For a long time, employers felt the only insurance choice they had was a fully insured plan provided by a “BUCA”: Blue Cross, United, Cigna, or Aetna.
These plans are “fully insured”, meaning the insurance company charges the employer a set premium amount in exchange for covering the cost of claims throughout the year. While that can work for some groups, what about years with low claim costs? Who keeps the money? In a fully insured plan, the insurance company does and they’re like the casino – they always win. Even if you have a bad year and pay less in premium than the claims cost would have been, you can imagine what your renewal offer will look like.
But that’s where another option comes in: self-funding.

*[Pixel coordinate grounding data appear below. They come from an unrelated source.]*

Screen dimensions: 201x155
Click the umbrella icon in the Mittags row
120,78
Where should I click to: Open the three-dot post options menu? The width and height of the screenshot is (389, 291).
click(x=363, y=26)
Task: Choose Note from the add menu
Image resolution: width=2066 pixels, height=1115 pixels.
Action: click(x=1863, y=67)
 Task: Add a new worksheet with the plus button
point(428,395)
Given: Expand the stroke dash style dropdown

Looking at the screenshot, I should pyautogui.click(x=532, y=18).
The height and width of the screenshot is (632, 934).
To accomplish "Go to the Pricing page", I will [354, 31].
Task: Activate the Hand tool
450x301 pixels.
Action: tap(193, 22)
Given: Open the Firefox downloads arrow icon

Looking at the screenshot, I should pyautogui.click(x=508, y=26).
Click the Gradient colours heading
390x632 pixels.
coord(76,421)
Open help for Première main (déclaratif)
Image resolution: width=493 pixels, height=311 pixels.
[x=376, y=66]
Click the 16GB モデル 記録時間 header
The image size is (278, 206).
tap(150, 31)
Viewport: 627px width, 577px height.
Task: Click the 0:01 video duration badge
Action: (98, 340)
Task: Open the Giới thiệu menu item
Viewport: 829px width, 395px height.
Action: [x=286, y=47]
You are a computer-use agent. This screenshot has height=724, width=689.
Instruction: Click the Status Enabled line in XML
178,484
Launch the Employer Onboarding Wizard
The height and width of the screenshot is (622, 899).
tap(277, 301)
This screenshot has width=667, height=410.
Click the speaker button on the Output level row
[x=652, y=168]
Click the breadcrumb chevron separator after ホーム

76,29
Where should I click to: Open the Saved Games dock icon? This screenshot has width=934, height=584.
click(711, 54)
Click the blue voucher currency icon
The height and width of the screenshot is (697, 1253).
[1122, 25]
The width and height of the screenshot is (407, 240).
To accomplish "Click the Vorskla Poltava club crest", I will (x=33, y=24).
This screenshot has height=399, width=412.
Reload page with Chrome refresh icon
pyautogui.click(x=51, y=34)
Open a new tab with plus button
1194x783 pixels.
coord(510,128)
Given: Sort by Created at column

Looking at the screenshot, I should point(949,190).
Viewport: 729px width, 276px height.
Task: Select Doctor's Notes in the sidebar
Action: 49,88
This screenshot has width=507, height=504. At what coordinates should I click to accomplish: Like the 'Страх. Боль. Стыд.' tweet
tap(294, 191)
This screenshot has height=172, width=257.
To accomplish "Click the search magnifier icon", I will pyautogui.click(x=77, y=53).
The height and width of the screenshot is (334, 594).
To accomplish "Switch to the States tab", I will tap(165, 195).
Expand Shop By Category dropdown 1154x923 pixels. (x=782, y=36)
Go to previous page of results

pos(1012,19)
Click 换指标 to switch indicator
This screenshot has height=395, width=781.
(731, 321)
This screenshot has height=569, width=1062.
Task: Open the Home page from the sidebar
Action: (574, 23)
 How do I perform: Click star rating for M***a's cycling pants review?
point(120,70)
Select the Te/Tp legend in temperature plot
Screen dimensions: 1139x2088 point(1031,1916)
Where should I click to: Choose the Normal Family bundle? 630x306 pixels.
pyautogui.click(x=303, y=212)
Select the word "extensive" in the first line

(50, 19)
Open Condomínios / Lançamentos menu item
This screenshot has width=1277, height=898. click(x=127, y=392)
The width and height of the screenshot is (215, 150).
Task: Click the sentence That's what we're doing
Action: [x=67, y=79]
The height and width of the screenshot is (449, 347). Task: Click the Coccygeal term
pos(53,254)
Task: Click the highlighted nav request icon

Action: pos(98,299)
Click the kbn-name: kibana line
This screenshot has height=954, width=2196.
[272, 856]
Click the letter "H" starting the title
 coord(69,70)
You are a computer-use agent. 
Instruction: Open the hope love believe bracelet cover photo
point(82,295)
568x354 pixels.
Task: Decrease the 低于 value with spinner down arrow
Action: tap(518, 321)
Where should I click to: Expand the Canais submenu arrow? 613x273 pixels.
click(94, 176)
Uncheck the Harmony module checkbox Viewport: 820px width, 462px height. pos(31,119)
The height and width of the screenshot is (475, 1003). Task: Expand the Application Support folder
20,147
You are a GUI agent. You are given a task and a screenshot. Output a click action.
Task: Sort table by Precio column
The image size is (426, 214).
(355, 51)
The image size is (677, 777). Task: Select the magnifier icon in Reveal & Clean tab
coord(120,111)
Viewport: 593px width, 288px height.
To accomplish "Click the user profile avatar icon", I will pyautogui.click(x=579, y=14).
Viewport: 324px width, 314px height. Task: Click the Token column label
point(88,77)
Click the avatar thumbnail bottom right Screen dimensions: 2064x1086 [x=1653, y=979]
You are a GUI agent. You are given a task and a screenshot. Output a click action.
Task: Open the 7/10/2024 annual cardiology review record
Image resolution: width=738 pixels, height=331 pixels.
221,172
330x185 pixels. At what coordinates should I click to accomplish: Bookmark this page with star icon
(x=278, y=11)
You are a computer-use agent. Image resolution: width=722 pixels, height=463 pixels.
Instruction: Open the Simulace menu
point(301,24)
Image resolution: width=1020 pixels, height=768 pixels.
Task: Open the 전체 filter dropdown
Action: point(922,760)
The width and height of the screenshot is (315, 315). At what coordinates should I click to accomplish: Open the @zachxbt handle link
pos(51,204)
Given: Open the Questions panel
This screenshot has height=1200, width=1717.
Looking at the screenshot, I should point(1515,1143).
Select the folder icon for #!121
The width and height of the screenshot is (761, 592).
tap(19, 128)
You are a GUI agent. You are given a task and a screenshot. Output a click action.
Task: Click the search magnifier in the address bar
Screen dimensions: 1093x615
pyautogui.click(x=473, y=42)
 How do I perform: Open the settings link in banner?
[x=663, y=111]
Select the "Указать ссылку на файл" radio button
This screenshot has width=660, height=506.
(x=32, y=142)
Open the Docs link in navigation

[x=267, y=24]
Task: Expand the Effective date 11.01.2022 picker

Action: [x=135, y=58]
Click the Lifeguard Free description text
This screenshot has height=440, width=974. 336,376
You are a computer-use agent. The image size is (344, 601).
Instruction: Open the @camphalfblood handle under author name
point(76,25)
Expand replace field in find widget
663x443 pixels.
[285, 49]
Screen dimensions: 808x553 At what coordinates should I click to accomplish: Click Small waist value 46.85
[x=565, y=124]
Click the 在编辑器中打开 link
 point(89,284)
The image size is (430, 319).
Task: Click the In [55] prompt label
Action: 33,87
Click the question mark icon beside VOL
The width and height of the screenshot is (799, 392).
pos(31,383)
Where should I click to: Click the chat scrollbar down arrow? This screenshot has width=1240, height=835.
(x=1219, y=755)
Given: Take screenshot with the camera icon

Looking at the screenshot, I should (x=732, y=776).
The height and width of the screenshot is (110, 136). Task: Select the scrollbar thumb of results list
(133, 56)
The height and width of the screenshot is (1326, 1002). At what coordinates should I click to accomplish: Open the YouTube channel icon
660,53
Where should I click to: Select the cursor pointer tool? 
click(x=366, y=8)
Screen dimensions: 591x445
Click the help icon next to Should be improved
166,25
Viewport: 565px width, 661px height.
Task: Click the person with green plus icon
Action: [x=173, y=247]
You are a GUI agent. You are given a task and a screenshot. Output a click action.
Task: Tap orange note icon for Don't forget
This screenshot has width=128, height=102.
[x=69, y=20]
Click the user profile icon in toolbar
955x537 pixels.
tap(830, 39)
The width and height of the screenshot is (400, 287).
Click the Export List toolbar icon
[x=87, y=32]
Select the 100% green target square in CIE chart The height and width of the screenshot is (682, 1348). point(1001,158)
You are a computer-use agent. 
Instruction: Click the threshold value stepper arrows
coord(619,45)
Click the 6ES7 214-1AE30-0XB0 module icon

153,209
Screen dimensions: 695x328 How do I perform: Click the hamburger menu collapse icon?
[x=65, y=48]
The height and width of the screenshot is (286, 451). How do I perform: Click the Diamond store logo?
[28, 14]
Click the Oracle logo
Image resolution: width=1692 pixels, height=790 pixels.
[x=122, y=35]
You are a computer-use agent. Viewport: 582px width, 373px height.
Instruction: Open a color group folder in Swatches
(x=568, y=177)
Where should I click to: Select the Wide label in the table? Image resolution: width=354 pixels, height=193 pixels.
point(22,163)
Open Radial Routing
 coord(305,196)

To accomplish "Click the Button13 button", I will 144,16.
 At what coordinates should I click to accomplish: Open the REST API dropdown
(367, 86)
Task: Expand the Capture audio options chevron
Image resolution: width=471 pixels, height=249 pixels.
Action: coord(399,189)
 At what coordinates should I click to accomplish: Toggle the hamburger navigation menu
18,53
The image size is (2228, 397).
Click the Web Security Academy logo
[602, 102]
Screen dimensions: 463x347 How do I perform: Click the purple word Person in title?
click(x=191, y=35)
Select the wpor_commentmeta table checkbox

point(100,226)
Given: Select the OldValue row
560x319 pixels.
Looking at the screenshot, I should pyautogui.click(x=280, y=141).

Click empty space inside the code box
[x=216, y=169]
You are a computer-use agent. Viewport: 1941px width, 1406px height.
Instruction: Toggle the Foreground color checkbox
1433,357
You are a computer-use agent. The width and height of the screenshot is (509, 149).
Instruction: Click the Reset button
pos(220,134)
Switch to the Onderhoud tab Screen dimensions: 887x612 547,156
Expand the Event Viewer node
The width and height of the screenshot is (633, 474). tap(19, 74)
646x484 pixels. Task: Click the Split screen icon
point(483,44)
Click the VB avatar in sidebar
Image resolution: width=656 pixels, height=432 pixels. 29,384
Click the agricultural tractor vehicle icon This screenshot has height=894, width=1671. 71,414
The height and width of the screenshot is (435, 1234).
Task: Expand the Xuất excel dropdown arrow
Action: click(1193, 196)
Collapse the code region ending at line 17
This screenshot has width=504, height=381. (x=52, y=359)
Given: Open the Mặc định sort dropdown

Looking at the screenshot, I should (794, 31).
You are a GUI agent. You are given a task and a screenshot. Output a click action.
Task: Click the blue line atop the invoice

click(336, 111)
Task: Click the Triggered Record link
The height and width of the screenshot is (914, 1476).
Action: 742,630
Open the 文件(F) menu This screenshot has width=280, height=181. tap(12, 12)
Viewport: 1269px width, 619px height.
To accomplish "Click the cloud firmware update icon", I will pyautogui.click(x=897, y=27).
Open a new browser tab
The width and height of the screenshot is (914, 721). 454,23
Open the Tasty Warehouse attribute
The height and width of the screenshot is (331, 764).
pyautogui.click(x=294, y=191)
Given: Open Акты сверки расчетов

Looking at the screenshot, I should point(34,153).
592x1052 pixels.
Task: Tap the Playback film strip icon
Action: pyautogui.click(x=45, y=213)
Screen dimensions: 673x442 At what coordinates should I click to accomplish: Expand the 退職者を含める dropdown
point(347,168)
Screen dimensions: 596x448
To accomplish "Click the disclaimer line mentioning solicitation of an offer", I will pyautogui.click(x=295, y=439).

Self-funding simply means that the employer funds the core payment method for the health claims of employees. Self-funding only requires a few partners to help you create and manage a health plan on your terms. Instead of paying a premium each month, you fund the incurred claims and keep the money that isn’t used.
Self-funding is about three things: control, cost, and quality. Companies seeking more control of the cost and quality of their healthcare are prime candidates to become self-funded.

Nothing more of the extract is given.